Charente : un chasseur en poignarde un autre

mercredi 26 décembre 2018 à 19:29 Par François Petitdemange et Marie-Laurence Dalle, France Bleu La Rochelle

Un chasseur charentais est jugé en comparution immédiate ce jeudi après-midi par le tribunal correctionnel d'Angoulême pour violence avec arme en état d'ivresse manifeste. Il a poignardé un autre chasseur, dimanche, à qui il reprochait de profiter du repas sans payer.

Gendarmerie (image illustration)
Gendarmerie (image illustration) © Radio France - Victor Vasseur

Fouquebrune, France

Les chasseurs de Fouquebrune, au sud d'Angoulême, près de Villebois-Lavalette, ont une habitude lorsqu'ils terminent une battue aux sangliers comme celle de dimanche : ils passent la soirée ensemble. Ils dépècent les animaux, qu'ils mettent à conserver. Puis ils boivent un coup et dînent dans les locaux de l'association de chasse.

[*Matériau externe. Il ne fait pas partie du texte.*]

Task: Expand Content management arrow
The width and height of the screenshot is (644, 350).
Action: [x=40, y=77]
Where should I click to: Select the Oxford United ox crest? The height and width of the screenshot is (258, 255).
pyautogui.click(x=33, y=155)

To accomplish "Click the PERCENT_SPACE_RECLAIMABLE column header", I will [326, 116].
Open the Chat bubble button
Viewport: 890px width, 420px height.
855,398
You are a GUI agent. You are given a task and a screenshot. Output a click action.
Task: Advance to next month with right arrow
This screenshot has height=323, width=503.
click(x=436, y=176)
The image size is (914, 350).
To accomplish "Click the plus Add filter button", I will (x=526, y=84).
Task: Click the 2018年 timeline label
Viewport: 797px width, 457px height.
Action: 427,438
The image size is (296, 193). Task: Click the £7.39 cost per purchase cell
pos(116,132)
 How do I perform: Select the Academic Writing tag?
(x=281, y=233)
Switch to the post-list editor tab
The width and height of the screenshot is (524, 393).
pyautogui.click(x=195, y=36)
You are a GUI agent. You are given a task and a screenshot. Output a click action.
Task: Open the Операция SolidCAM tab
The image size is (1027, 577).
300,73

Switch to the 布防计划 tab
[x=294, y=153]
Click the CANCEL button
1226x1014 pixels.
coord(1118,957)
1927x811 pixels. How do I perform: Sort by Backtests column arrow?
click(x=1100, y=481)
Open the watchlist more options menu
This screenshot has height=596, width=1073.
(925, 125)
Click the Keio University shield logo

Une dispute qui tourne mal

Mais dimanche, peu avant 20 heures, une dispute oppose deux d'entre eux : l'un des chasseurs reproche à l'autre d'être un profiteur, de venir boire et manger sans participer au frais, ou sans apporter sa part.

Tout aurait pu s'arrêter là, sauf que le chasseur incriminé a trop bu. La dispute s'envenime, et le chasseur se saisit d'un couteau qui se trouve sur la table, presque naturellement, et le plante dans le bas ventre de sa victime. Puis rentre chez lui.

La victime s'effondre, l'homme est transporté à l'hôpital où il est immédiatement opéré. Il est alors plus de 21 heures, et l'heure légale d'interpellation est dépassée : les gendarmes attendent donc le lendemain matin 6 heures 15 pour venir sonner chez l'agresseur présumé, un retraité qui a tranquillement passé la nuit à cuver, et qui est encore en état d'ébriété le lendemain matin au moment de son arrestation.

Devant les juges ce jeudi

En garde à vue, il reconnait les faits, et admet avoir un problème avec l'alcool. Il est donc convoqué ce jeudi à 14 heures pour une comparution immédiate au tribunal correctionnel d'Angoulême.

La victime est toujours hospitalisée, mais ses jours ne sont plus en danger.